### Your task
From the entries below, please output exactly the lines starting at the one containing "For every named target in this 599×2576" and ending at the one containing "[button] (299, 1288)", both included.

### Available data
== == ==
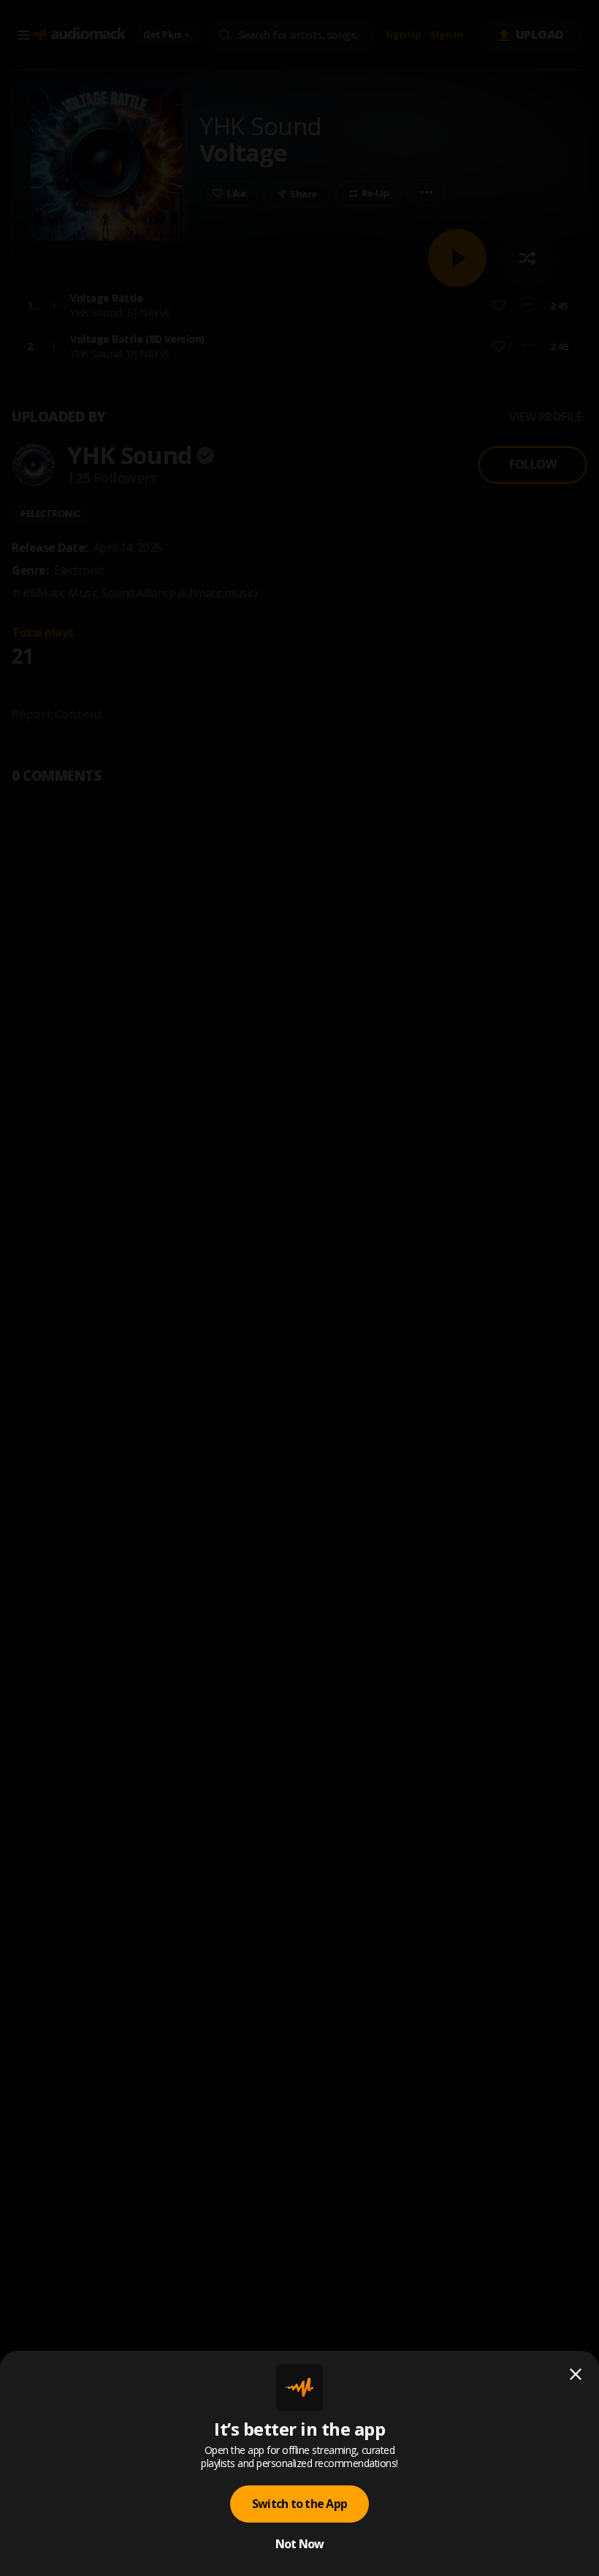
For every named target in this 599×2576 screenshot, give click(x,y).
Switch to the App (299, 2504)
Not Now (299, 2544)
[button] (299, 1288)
== == ==
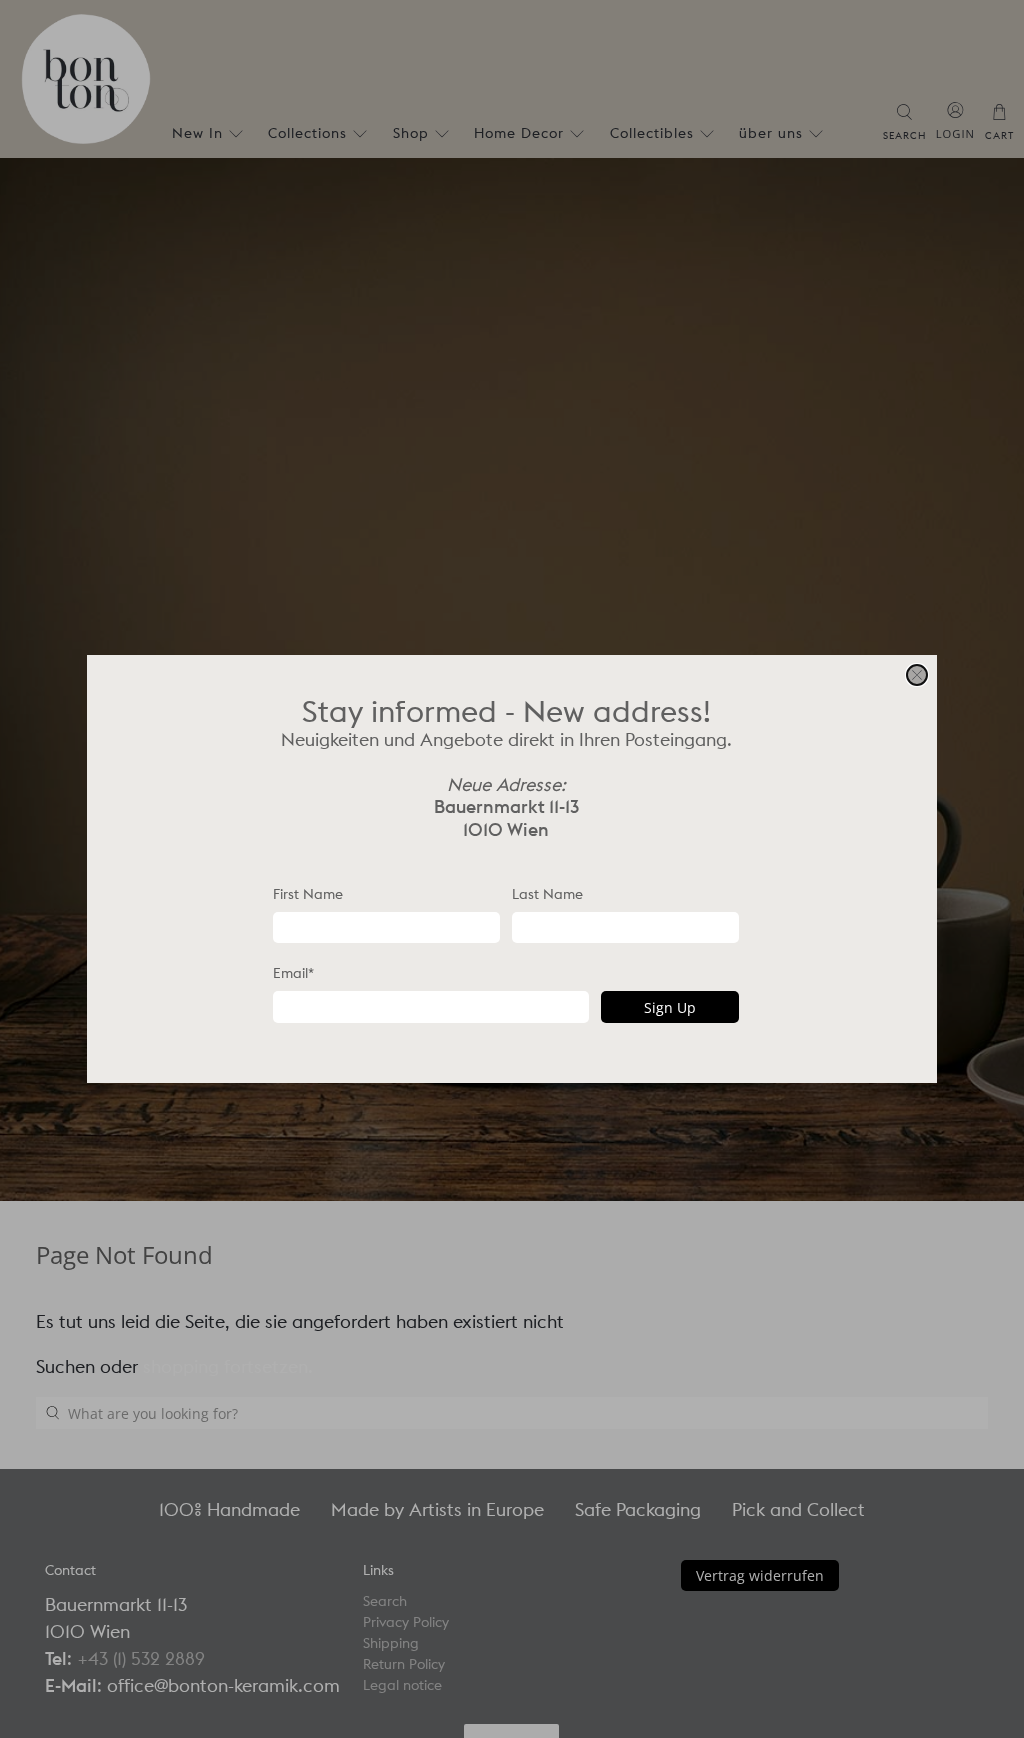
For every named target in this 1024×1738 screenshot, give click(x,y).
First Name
== == ==
### Written response
For every named target in this 599×2576 screenshot, give click(x,y).
Switch to the App (299, 2504)
Not Now (299, 2544)
[button] (299, 1288)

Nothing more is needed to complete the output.